Curt Schilling is a high profile person who loves games – specifically his highly public support of SOE’s EverQuest II – but he also realizes his limitations, Close told us. During the season, Schilling concentrates primarily on pitching for the Boston Red Sox. Outside of that, Close tells us that Schilling believes firmly in hiring good people and “getting out of their way”. For example, often the designers will debate something through email. Schilling does not hesitate to chime in with thoughts or ideas and sometimes they’re good, sometimes they’re not. Close added that Schilling does have a “good design sense”. However, when it comes down to the decision, the designers make the choice.
R.A. Salvatore lives near their Maynard, MA office and comes into work three days a week. There, he contributes to the overall story of the game and how it is weaved in, but again, there is a full time employee on site who handles the nitty-gritty details and makes sure people work.
The same goes for Todd McFarlane. He works from Phoenix and comes by the office each month. They even set up a video link, complete with tablet support, so he can sketch things for the team. He sets the high level artistic goals and vision of the project, but an in-house art lead manages the day-to-day operations.

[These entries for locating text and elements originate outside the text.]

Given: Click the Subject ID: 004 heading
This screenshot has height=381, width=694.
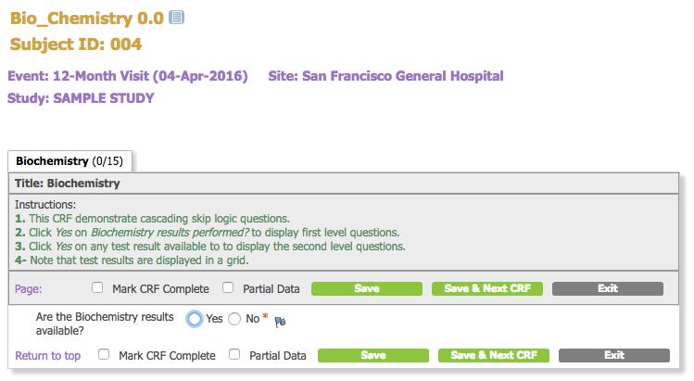Looking at the screenshot, I should (76, 44).
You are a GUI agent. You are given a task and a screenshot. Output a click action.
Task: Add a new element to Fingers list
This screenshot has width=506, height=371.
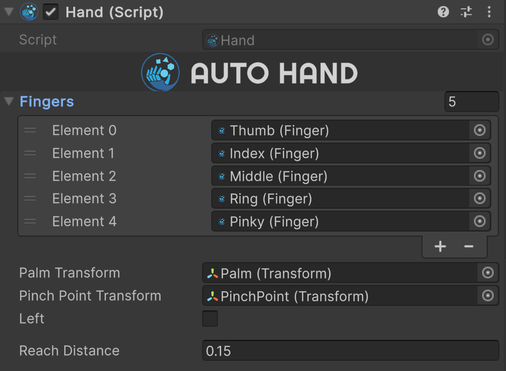[440, 246]
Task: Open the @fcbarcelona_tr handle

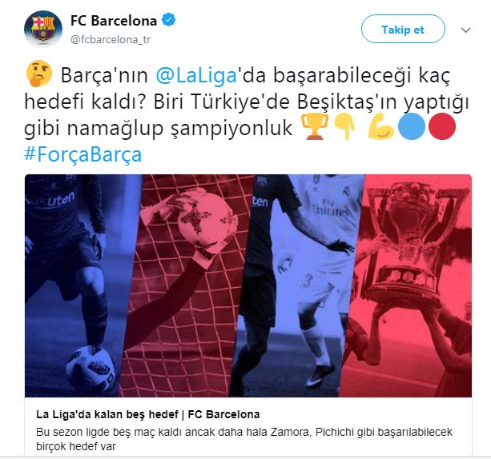Action: [x=111, y=40]
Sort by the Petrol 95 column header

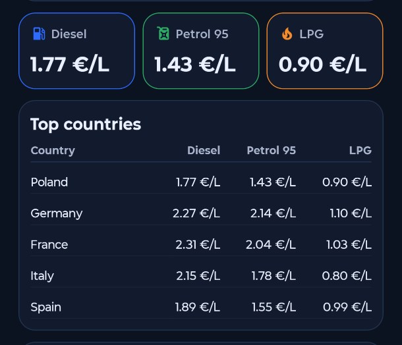[x=271, y=151]
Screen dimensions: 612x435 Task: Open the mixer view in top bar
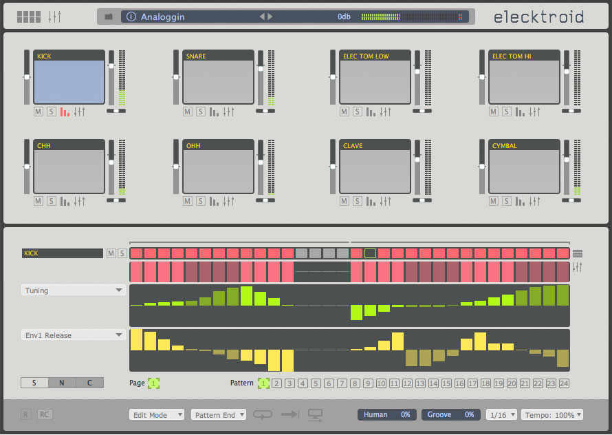pyautogui.click(x=55, y=17)
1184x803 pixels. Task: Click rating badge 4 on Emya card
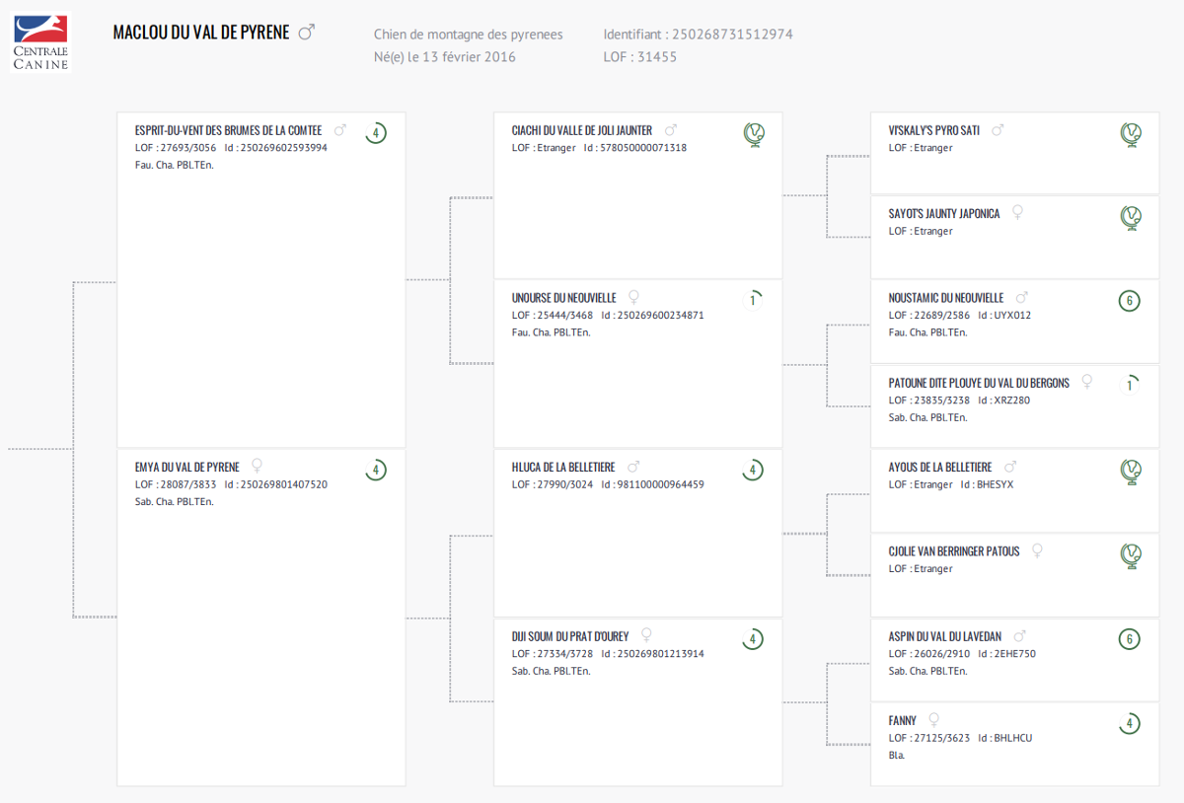[x=375, y=471]
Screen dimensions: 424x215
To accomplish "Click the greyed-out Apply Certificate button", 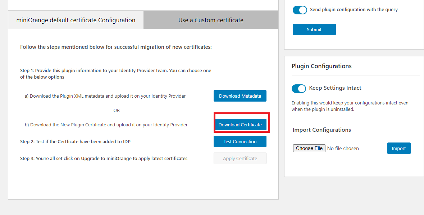I will (240, 158).
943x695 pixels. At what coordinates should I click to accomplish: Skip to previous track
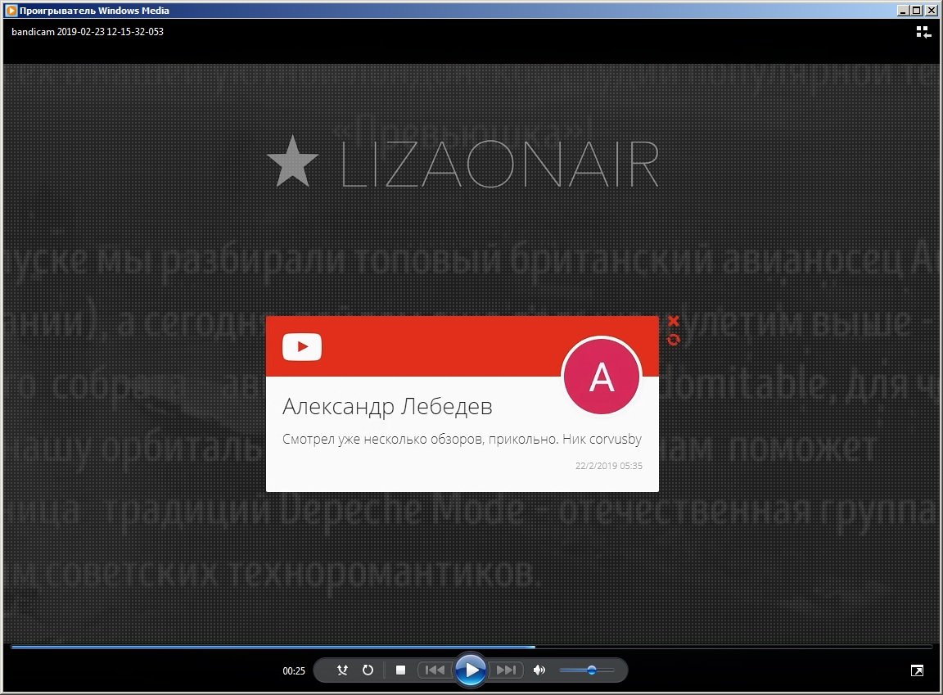coord(435,670)
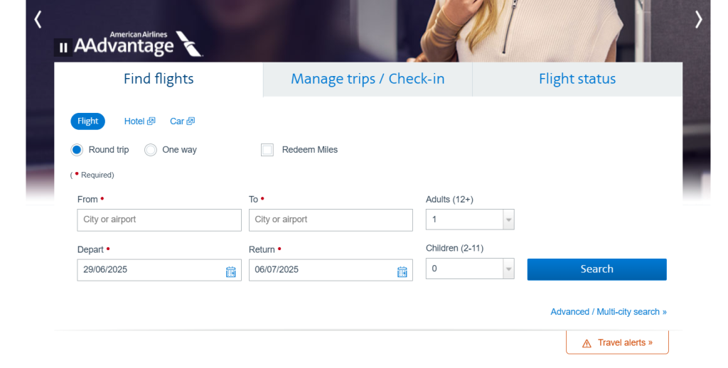Click the Hotel external link icon
The height and width of the screenshot is (368, 728).
[151, 121]
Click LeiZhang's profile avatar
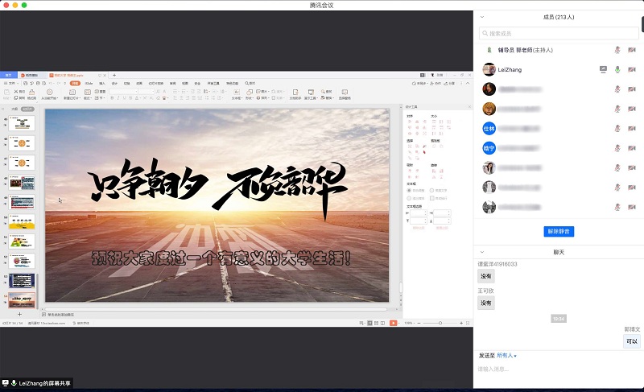644x392 pixels. tap(488, 69)
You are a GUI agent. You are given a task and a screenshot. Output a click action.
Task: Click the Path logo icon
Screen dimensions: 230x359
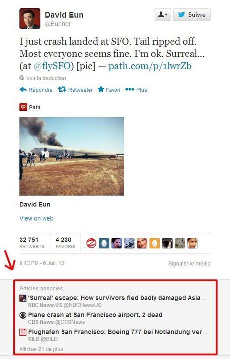(24, 107)
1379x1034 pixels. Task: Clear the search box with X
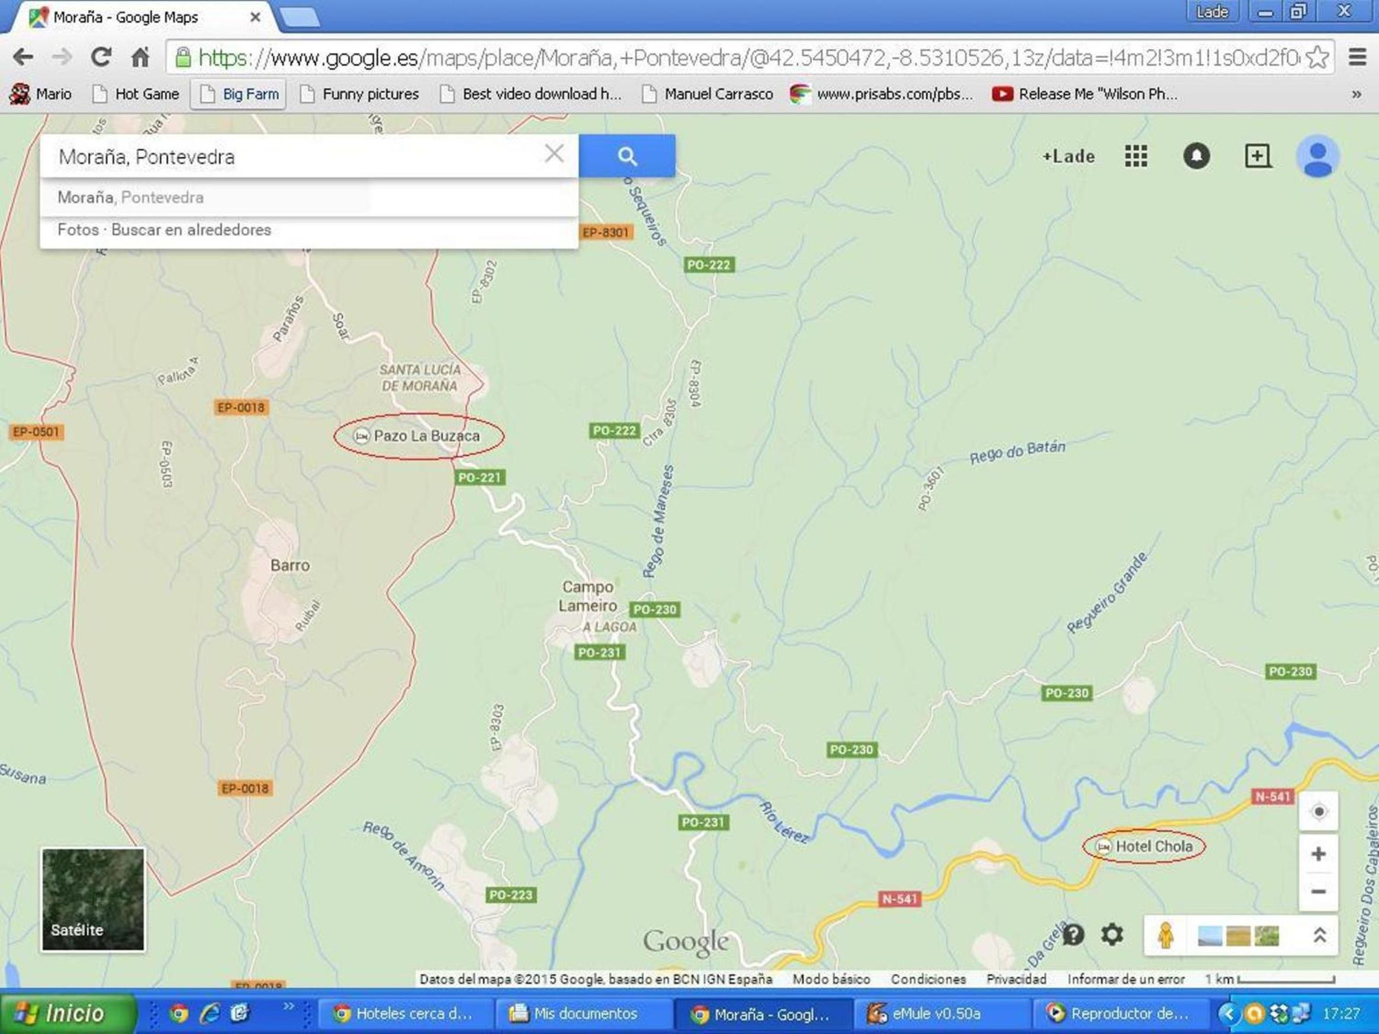pyautogui.click(x=554, y=154)
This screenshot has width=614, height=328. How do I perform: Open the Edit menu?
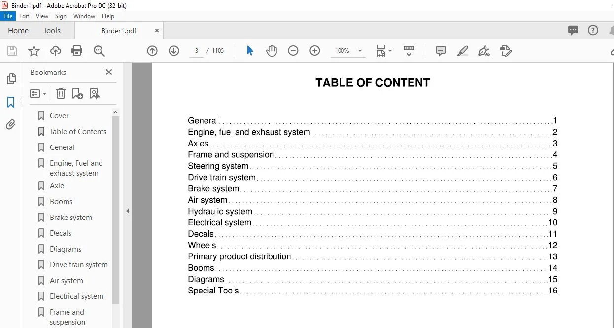pos(24,16)
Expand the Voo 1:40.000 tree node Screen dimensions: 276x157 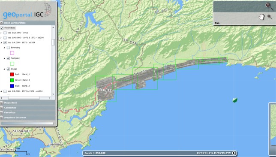(x=1, y=38)
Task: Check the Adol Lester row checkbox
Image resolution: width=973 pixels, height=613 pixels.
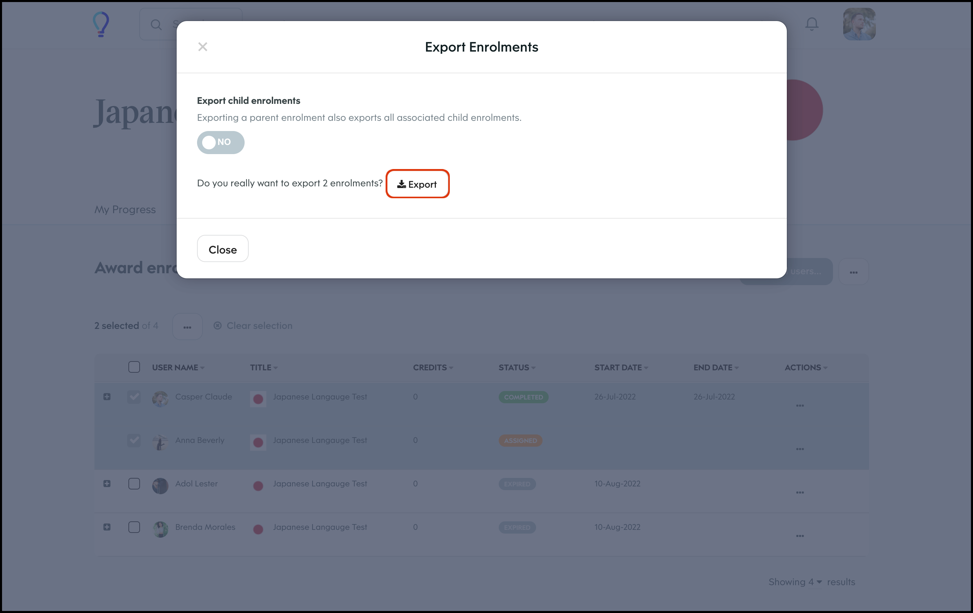Action: coord(134,483)
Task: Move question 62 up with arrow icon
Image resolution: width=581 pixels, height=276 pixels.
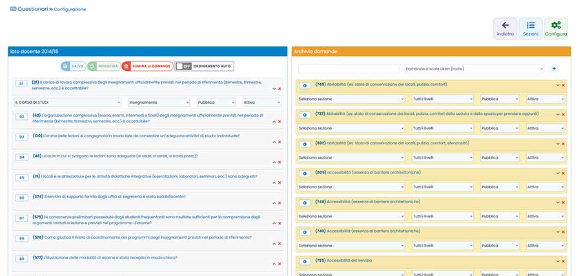Action: (x=274, y=121)

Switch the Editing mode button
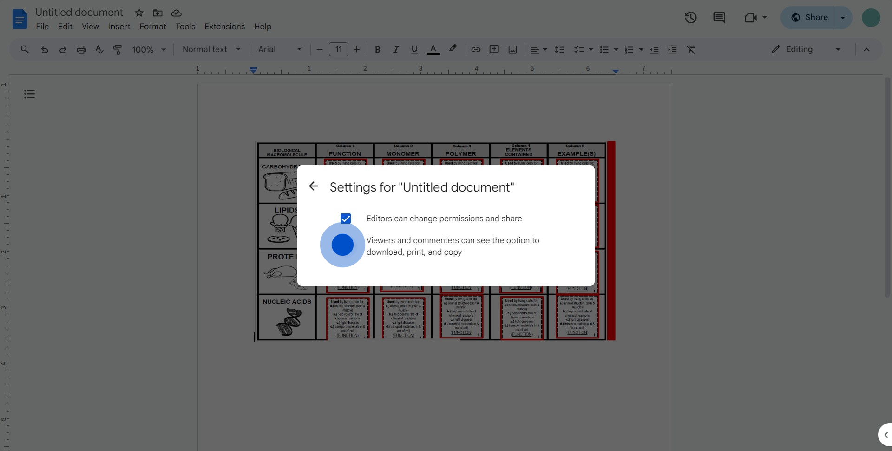tap(806, 49)
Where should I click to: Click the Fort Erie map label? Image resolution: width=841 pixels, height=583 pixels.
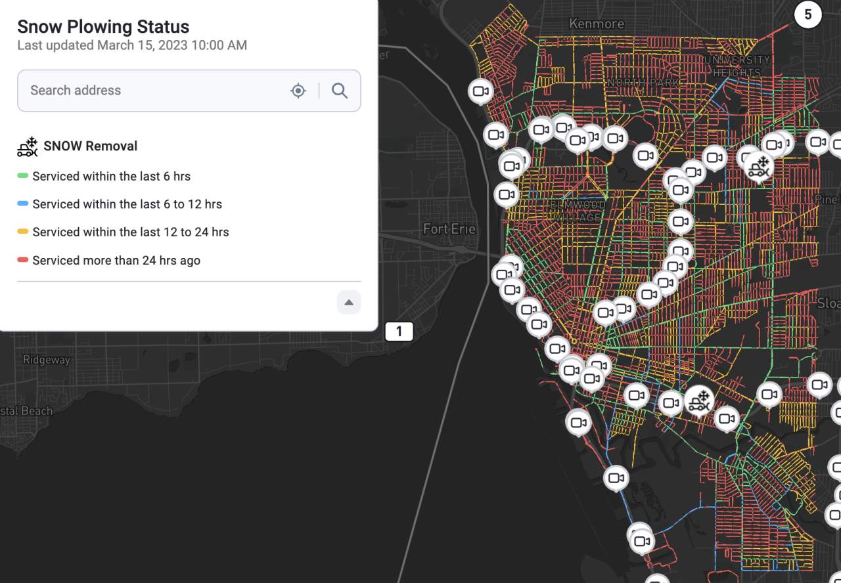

Beyond the big three, 38 Studios had also raised some eyebrows by hiring a series of EverQuest II developers, such as former community manager Ryan Shwayder, designer Steve Danuser and others. Close didn’t try to hide that they had many ex-SOE developers on staff, but said that they had been no concentrated effort to approach people from that staff. They receive resumes, like most companies from all over, and in this case, Schilling’s personal relationships ran especially deep with SOE. The hires shouldn’t indicate to people, he added, that they’re making some kind of EQII clone, nor that their relationship with SOE is anything other than friendly
So far, 38 Studios has been a lot of hype. There are some big names and some big expectations, but it’s the developers who will ultimately dictate success or failure. AGDC gave us that first peek inside what the studio is really all about and so far it seems like they’re on the right track.